Armand Il Vampiro, di Anne Rice

More about Armand il vampiro Ci ho messo anni a disintossicarmi da quella schifezza tediosissima di Memnoch il Diavolo: mi aveva delusa così tanto che avevo deciso di non leggere mai più un libro della Rice.
Poi per fortuna ho superato il blocco e con un po’ di timore ho pensato di concederle un’altra possibilità.
Tutta la prima parte di questo libro è ambientata a Venezia, dove Marius ospita, cresce ed educa alle arti alcuni fanciulli rimasti orfani. Nel palazzo nessuno sospetta della sua natura vampiresca e i giovani coltivano l’amore per la pittura, la musica e la poesia in completa tranquillità. Il Maestro si affeziona particolarmente ad uno dei ragazzi, Amadeo, e tra i due si instaura fin dal principio un rapporto molto profondo che culmina con la trasformazione del suo amato in un vampiro.
Lo scenario della vecchia Venezia, il breve viaggio in Russia e il tipo di vita condotta da Amadeo/Armand ricordano moltissimo i tempi gloriosi della nostra Anne. Quella donna ha il dono di riuscire a rendere gotico e drammatico qualsiasi luogo da lei descritto. Mi sono immersa completamente in ogni epoca e la suggestività non viene mai a mancare.
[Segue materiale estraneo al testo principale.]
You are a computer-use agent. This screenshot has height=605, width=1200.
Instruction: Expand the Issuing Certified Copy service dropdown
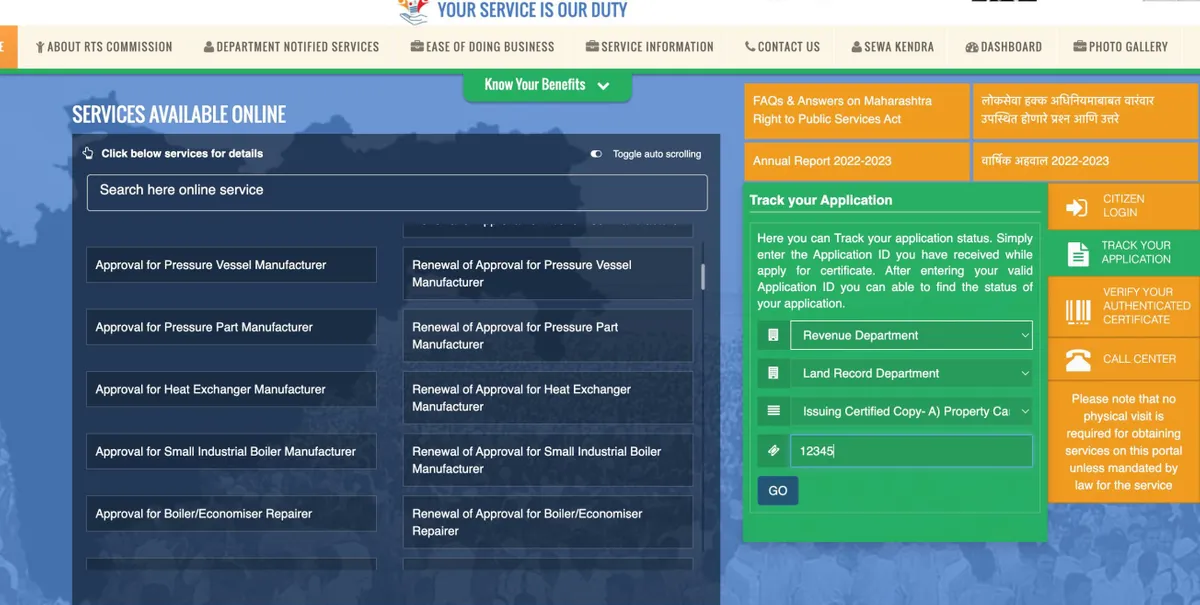pos(910,411)
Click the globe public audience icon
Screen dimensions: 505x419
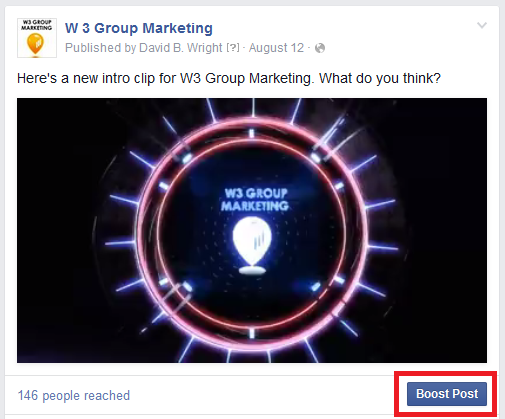tap(320, 48)
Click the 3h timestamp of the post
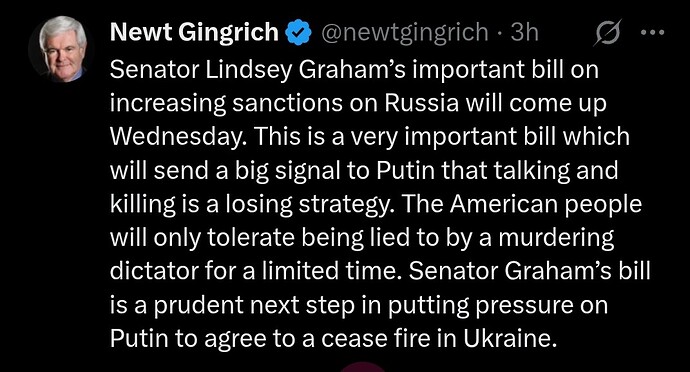This screenshot has width=690, height=372. tap(525, 32)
Solo una nota negativa: diversamente dal solito, la Rice è stata un pochino più esplicita riguardo i gusti sessuali delle sue creature… secondo me poteva evitare alcuni paragrafi un po’ troppo particolareggiati. Per fortuna non sono tanti e non appesantiscono la storia.
La parte centrale del libro racconta la tragica fine della vita veneziana e l’inizio del capitolo buio dell’esistenza di Armand, con i Figli delle Tenebre. L’incontro con Lestat, la nascita del Teatro dei Vampiri e l’amicizia con Louis vengono solo accennati, visto che sono già narrati nei primi due libri delle Cronache.
L’ultima sezione è quella meno entusiasmante perchè si ricongiunge alle tanto odiate vicende di Memnoch il Diavolo. Armand racconta i motivi che l’hanno spinto a compiere quel folle gesto e di come sia riuscito a cavarsela grazie all’aiuto di due mortali, Benji e Sybelle. Come avevo trovato patetiche Dora e Gretchen, lo stesso vale per questi due personaggi umani. Il loro ruolo nella storia è fondamentale ma non mi è piaciuto per niente come è stato gestito dalla Rice. Evidentemente si è fissata un po’ troppo con il misticismo religioso: le piace far diventare invasati e fanatici tutti i mortali che incrociano la loro esistenza con quella dei Figli dei Millenni.
Ma vabè, non pretendo di certo la perfezione… che saranno mai un paio di piccoli difetti in più di 400 pagine?
A conti fatti, credo di aver fatto benissimo a riprendere in mano questa saga. Il libro è stato stupendo!!